States they are god fearing, or have the fear of god in them.
The dating site scammer will describe themselves as "real, honest, sincere, loving, careing (often spelt like that), genuine".
They will often tell you about their tragic life story or history. Often this will include the death of both parents at an early age, they are recently widowed, they have a sick child or a child has died.
In combination with their life story, the dating site scammer may also claim to do saint-like activities such as work with disabled people and students, work for a charity such as UNICEF, or even work for the United Nations.
Alternatively, some dating site scammers (usually from Russia) are very sexual in nature and desire to be loved and cared for by you and to please your every desire, despite only having read your profile for 5 minutes.
The photo used by a dating site scammer is often very professional - almost too professional. Photos will be very clear and appear to be a "pose" by a professional model. Alternatively, many male scammers from African countries will send a passport-like photo of themselves. It will be very grainy and somewhat aged.
Some photos may also appear to be everyday snaps, but are very tiny - almost thumbnail in appearance.
The message sent to you by a dating site scammer is almost always your first contact with them.
In most cases, the message is likely to be very self contained and not just a simple "Hi, want to chat?". It will include many of the keywords and phrases used in their personality description (see above) and will often request you contact them directly via their email address or to add them directly to MSN or your computer's Instant Messenger.
A good example of a typical message would be similar to the following:
Hello, am Jennifer Smith by name, am 25 years old,from USA but currently living in Lagos,Nigeria I got my first Degree from Greemwich university, London, and am currently working for Unicef. am real, loving, faithful careing lady who is god fearing and would like to talk to you more.
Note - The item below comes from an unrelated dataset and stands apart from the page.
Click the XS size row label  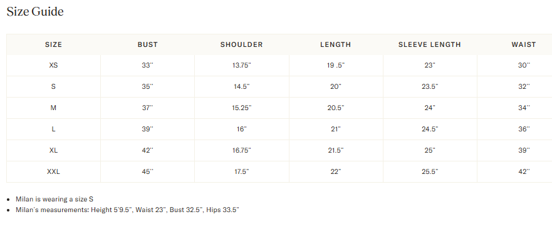click(x=53, y=65)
Please contact me on emailaddress@email or add my name to your MSN. Love Jennifer xxoo
So, what do I do if I think I have found a scammer?
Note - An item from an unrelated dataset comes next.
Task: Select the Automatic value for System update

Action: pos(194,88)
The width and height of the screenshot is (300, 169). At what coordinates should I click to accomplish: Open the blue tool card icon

If you believe the person contacting you fits the descriptions listed above, do the following three things:
Report the scammer to the dating site operator. On MillionaireCupid.com, you can do this by clicking the 'report abuse' button on the profile, or simply the contact link on the top navigation bar. They will investigate them.
If the scammer has listed their email address in their message to you, contact the scammer's email provider. In many cases this will be a free email service such as Yahoo! Mail or Hotmail. If possible, send them a copy of the message sent to you by the scammer, including the scammers email address.
Ignore them. After completing the above steps, delete their message to you immediately. You should not continue corresponding with them and under no circumstances give them any personal information such as your email address or phone number.